También fueron incautados un revólver calibre 357 y dos revólveres cortos, junto a dos pistolas semiautomáticas, ambas de calibre nueve milímetros. Hubo en total casi una veintena de detenidos. Aún se aguarda que haya más procesamientos.

El juez en lo penal de 4º Turno, Jorge Díaz Almeida, indagó durante toda la tarde de ayer a una quincena de personas. Seis fueron retirados de la sede judicial antes de la caída del sol. Los restantes permanecieron hasta que el Juzgado resolvió los primeros ocho procesamientos. Cinco personas siguen bajo sospecha.

El cargamento incautado tenía por destino a Europa, pero una actuación policial inquietó a los traficantes que prefirieron introducir el producto en el mercado local. La venta de tanta sustancia llamó la atención de los informantes de los policías.

El frente de la sede judicial de la calle Misiones fue escenario ayer de escenas de apoyo y solidaridad a favor de los narcotraficantes por parte de amigos y familiares de las personas que fueron conducidas para comparecer ante la Justicia Penal.

Los conducidos debieron ser custodiados por el Grupo Especial de Operaciones.

«Cancerbero», como el monstruo de tres cabezas de la mitología griega, fue nominada la operación antidroga que derivó en los procesamientos de ayer. El mito fue invocado porque los policías atacaron tres lugares en forma simultánea.

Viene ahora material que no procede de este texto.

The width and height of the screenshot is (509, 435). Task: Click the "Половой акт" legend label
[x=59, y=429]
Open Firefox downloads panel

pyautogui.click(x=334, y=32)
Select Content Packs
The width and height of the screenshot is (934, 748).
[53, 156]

El director de la Dirección General de Represión del Tráfico Ilícito de Drogas, (Dgrtid) inspector mayor Julio Guarteche, explicó ayer en una conferencia de prensa convocada en el Ministerio del Interior, antes del pronunciamiento de la Justicia Penal, que la persecución de la banda comenzó en noviembre de 2007. Según relató, todo se inició con la captura en La Teja de una camioneta con 11 kilos 110 gramos que serían entregados para su salida a Europa por el Puerto de Montevideo. Luego se allanó en la calle Emancipación y después en Shangrilá.

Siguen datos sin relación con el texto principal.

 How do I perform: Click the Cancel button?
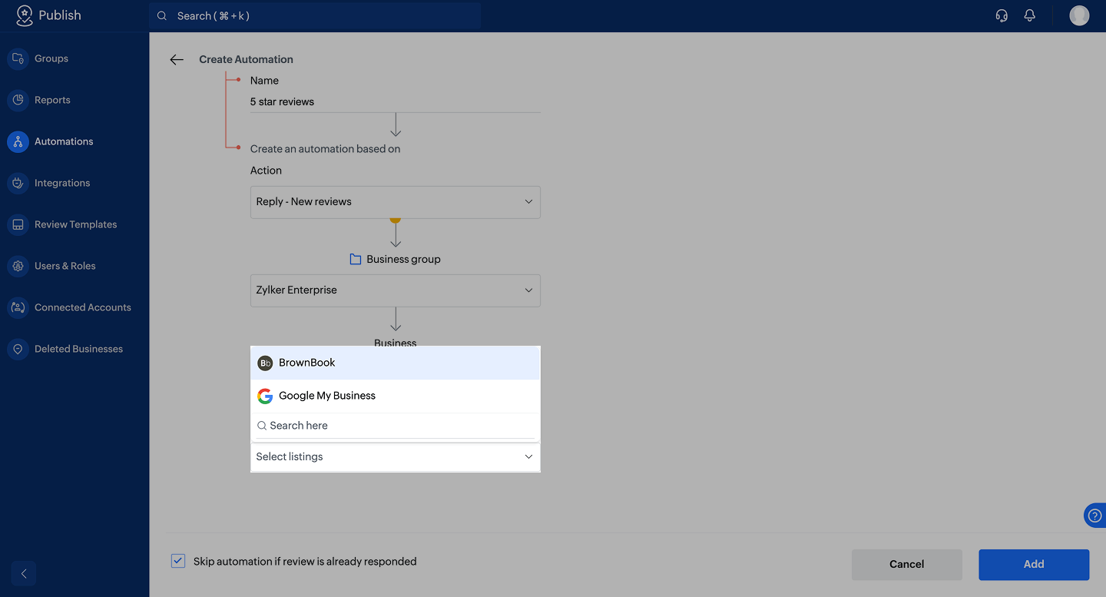906,564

La droga sería enviada a Europa dentro de un contenedor repleto de pescado.

Guarteche indicó que dos uruguayos representaban a un importante proveedor extranjero, otros dos se encargaban del tráfico hacia Europa por el Puerto de Montevideo, otro uruguayo que representaba a los compradores y distribuidores europeos, y «una especie de cooperativa» que había empezado a comercializar.

La «cooperativa» era poseedora de una cantidad menor de la droga incautada.

 

Uruguaya traía  cocaína oculta

Una uruguaya de iniciales LYMM fue detenida por funcionarios de Interpol apostados en la Terminal de Omnibus de Tres Cruces con un kilo 630 gramos de cocaína ocultos en su cuerpo. Un boliviano, de iniciales GFMCH se encargaría de llevarla al lugar donde debía entregar la droga. La mujer cayó en un control de rutina. Ambos resultaron procesados con prisión.

El boliviano fue contactado mientras la uruguaya era conducida por Interpol hasta la Dirección General de Represión del Tráfico Ilícito de Drogas (Dgrtid). Se le montó una trampa y fue capturado.

La uruguaya fue imputada como «autora de un delito de violación del artículo 31 del Decreto Ley 14294, en la redacción dada por la Ley 17016″. El boliviano fue enjuiciado como «coautor de un delito de violación del artículo 31 del Decreto Ley 14294, en la redacción dada por la Ley 17016″.